▶ Text to read
☆ ☆ ☆
Over the last 50 years there has always been an environmentally/socially conscious bent to film making. In the 1970s we made movies warning of acid rain. In the 80s we were all about saving the whales, and by the 1990s we had shifted onto saving the rain forests of South America. I don’t remember Ferngully being super environmental from 22+ years ago, but looking back it’s pretty obvious that the movie was an attempt to educated (or indoctrinate depending on your point of view) the younger generation on the problems we were facing from stripping the rain forests of trees. In fact, I’d hardly even call it a movie at all, and more of a parable as it whacks you over the head with that message PRETTY heavily.
The film starts out with a narration by the aged fairy Magi (Grace Zabriskie) telling her young ward Crysta (Samantha Mathis) about how the evil being of chaos Hexxus (Tim Curry) was defeated many many years ago and sealed within a tree, thus saving the land of Ferngully. Crysta isn’t exactly paying that much attention though, as she’s more interested in having fun and exploring Ferngully with her friend Pips (Christian Slater). However, when she strays to the very edge of the forest, Crysta experiences her first run in with an actual human. There she finds a young man named Zak (Jonathan Ward) is working as a logger, marking trees for the excavator to chop down.
☆ ☆ ☆
▶ Set exercise 1
In the Ferngully review, reproduce the passage from "Over the last" to "message PRETTY heavily.".
▶ Set exercise 2
According to the Ferngully review, what is Zak doing when Crysta finds him at the edge of the forest?
▶ Set exercise 3
Extend the Ferngully review beyond its final sentence.

▶ Information supplied
☆ ☆ ☆
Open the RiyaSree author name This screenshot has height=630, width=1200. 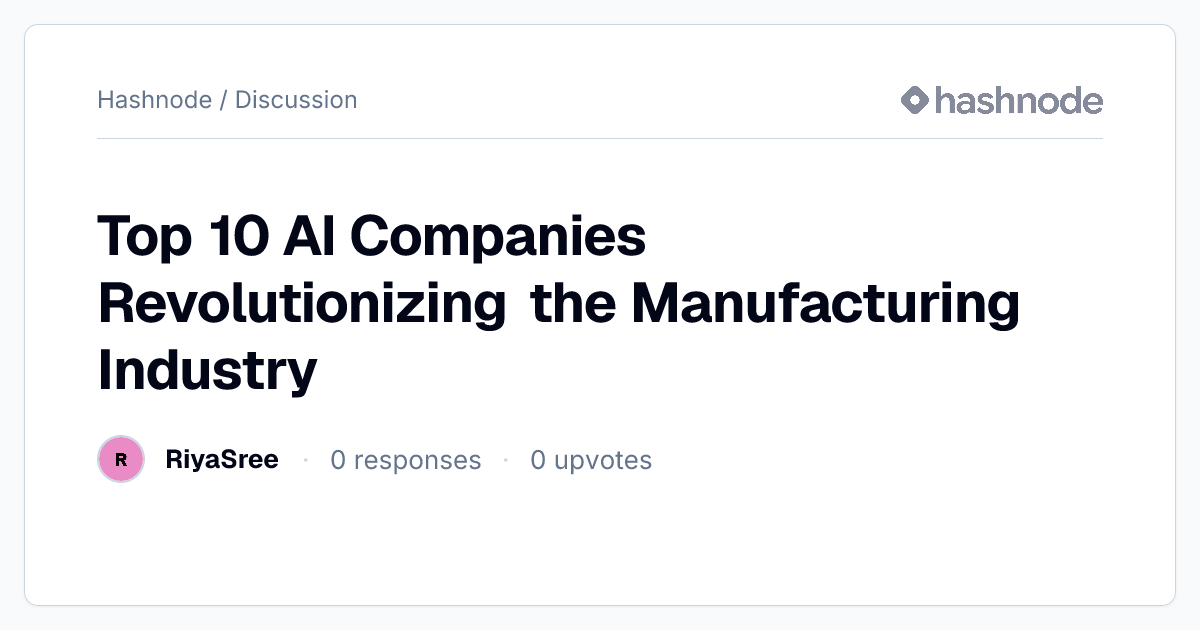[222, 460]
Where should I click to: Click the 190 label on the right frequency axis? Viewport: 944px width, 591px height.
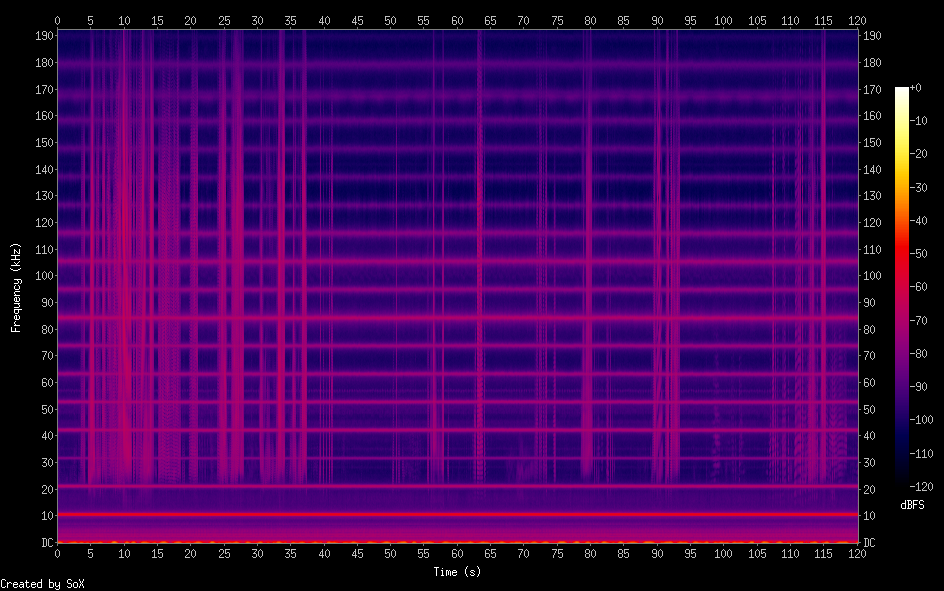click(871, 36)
☆ ☆ ☆
▶ Answer 1
Over the last 50 years there has always been an environmentally/socially conscious bent to film making. In the 1970s we made movies warning of acid rain. In the 80s we were all about saving the whales, and by the 1990s we had shifted onto saving the rain forests of South America. I don’t remember Ferngully being super environmental from 22+ years ago, but looking back it’s pretty obvious that the movie was an attempt to educated (or indoctrinate depending on your point of view) the younger generation on the problems we were facing from stripping the rain forests of trees. In fact, I’d hardly even call it a movie at all, and more of a parable as it whacks you over the head with that message PRETTY heavily.

▶ Answer 2
He is working as a logger, marking trees for the excavator to chop down.

▶ Answer 3
Fern Gully (e.g., Avatar for kids) hasn’t aged nearly as well as I would have hoped. It’s silly, got the classic animated film tropes (with Robin Williams doing his best to add levity to the movie as Batty), but the heavy handed messaging really feels dated and in your face now that I’m seeing it from an adult’s point of view. I totally get the idea of combating deforestation, but Ferngully was more of a teaching aid rather than an actual movie. It goes through the movements well enough, and ends about how you would expect, but at the end of the day it really feels like a vehicle for the message rather than an honest attempt to make an entertaining movie first and foremost.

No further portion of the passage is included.